In the material, copy out the lines from the one containing "The height and width of the screenshot is (1456, 819)." through the one containing "Describe the element at coordinates (726, 470)", with "screenshot" changed to "screen capture" and everything else left untouched.

═════ Task data

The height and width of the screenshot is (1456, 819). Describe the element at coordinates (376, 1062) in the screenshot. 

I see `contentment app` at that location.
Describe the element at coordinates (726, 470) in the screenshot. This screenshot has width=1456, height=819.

══════════
═════ Task data

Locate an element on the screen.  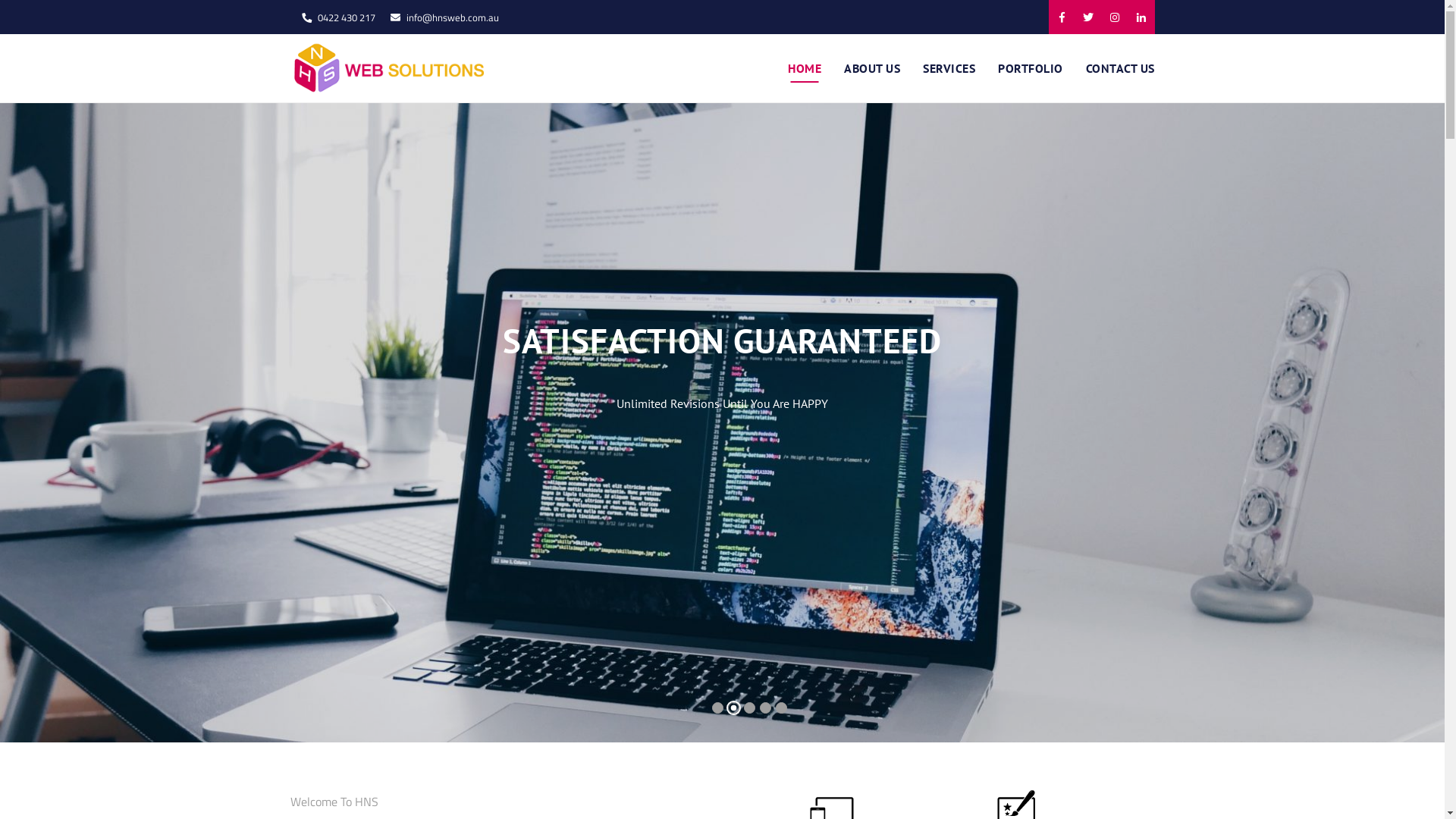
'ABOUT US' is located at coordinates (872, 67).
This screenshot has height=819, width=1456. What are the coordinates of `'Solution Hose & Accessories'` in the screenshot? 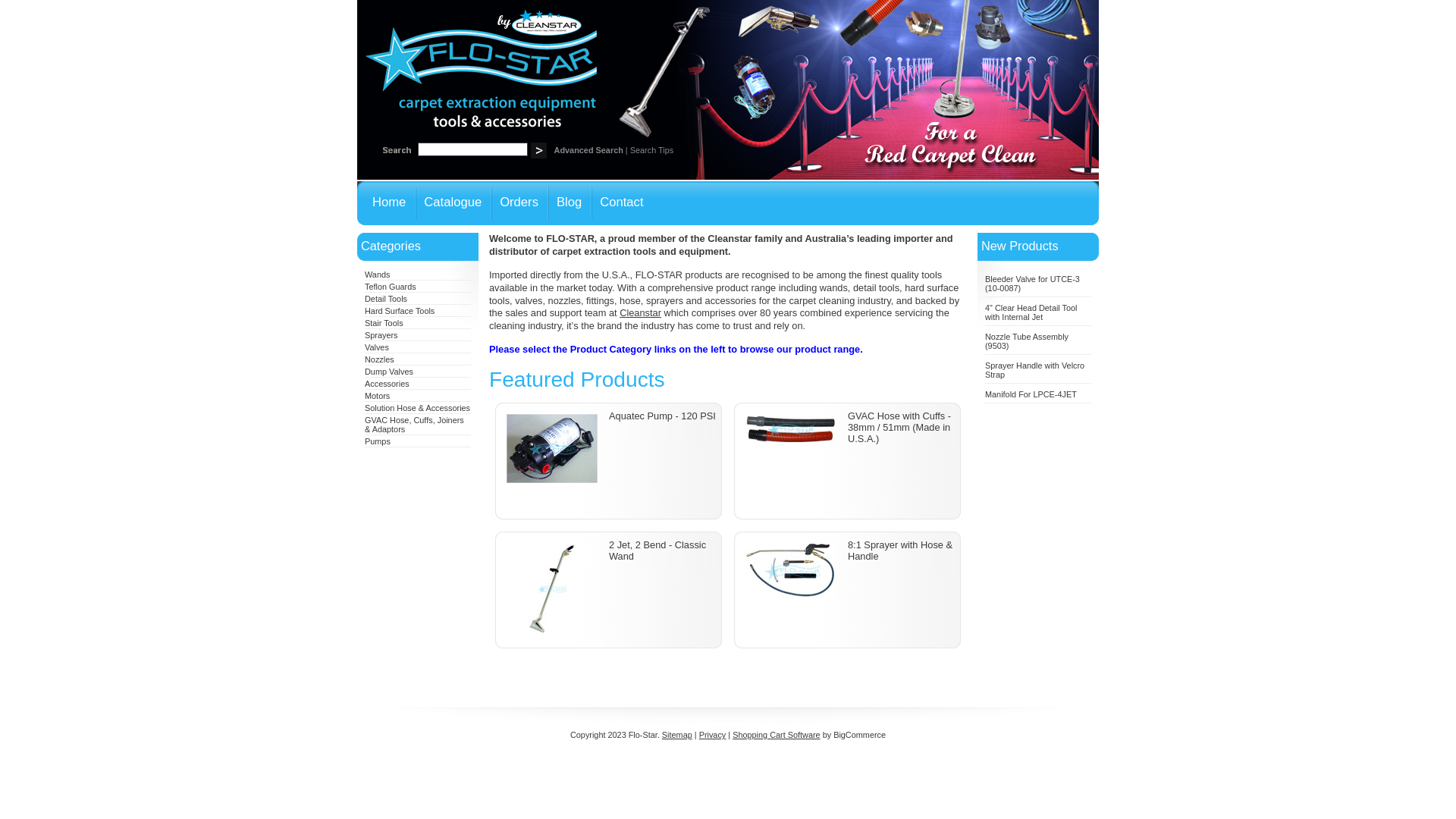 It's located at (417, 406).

══════════
═════ Task data

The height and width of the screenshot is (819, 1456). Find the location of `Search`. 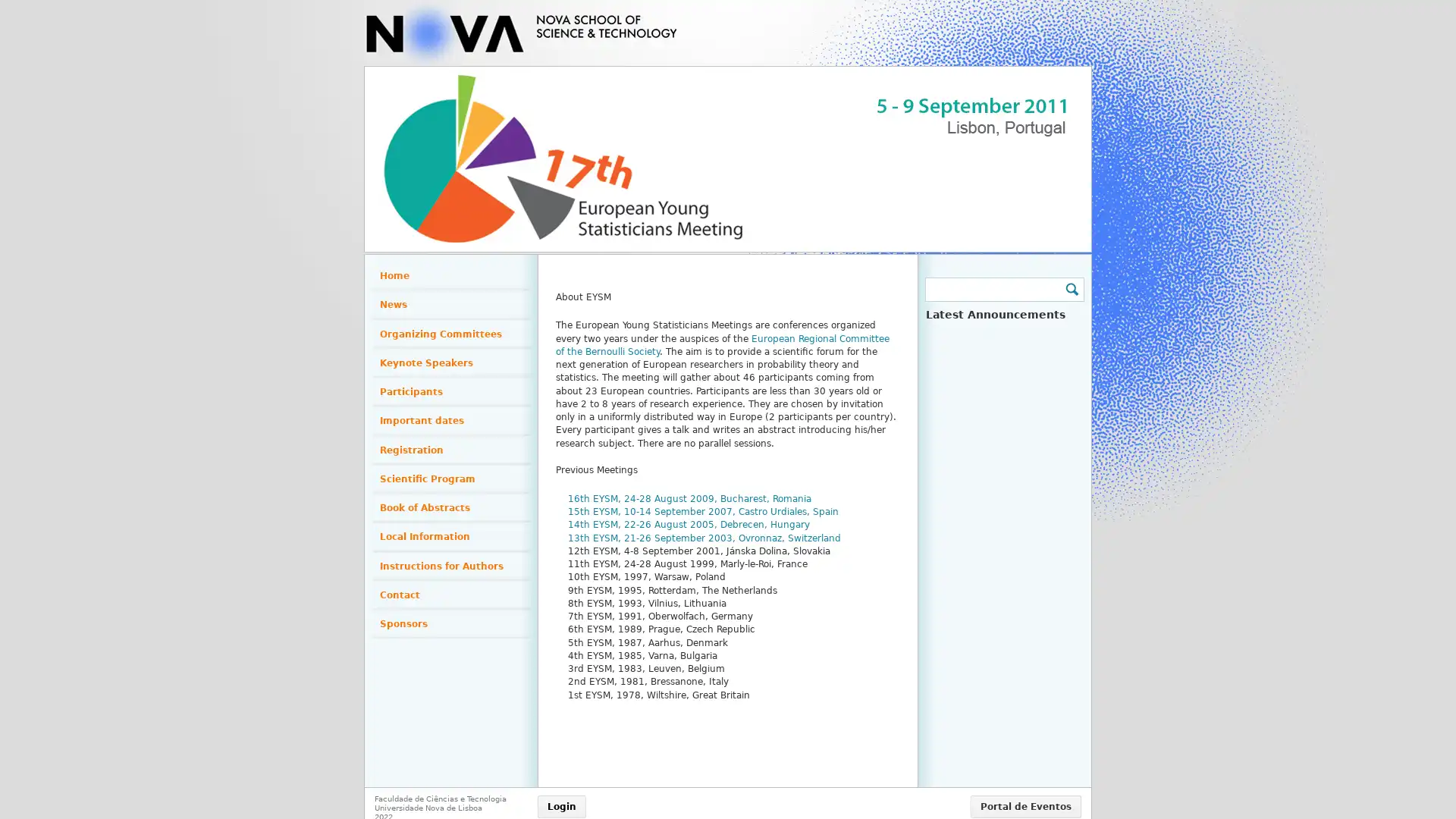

══════════

Response for this exercise
The height and width of the screen capture is (1456, 819). Describe the element at coordinates (376, 1062) in the screen capture. 

I see `contentment app` at that location.
Describe the element at coordinates (726, 470) in the screen capture. This screen capture has width=1456, height=819.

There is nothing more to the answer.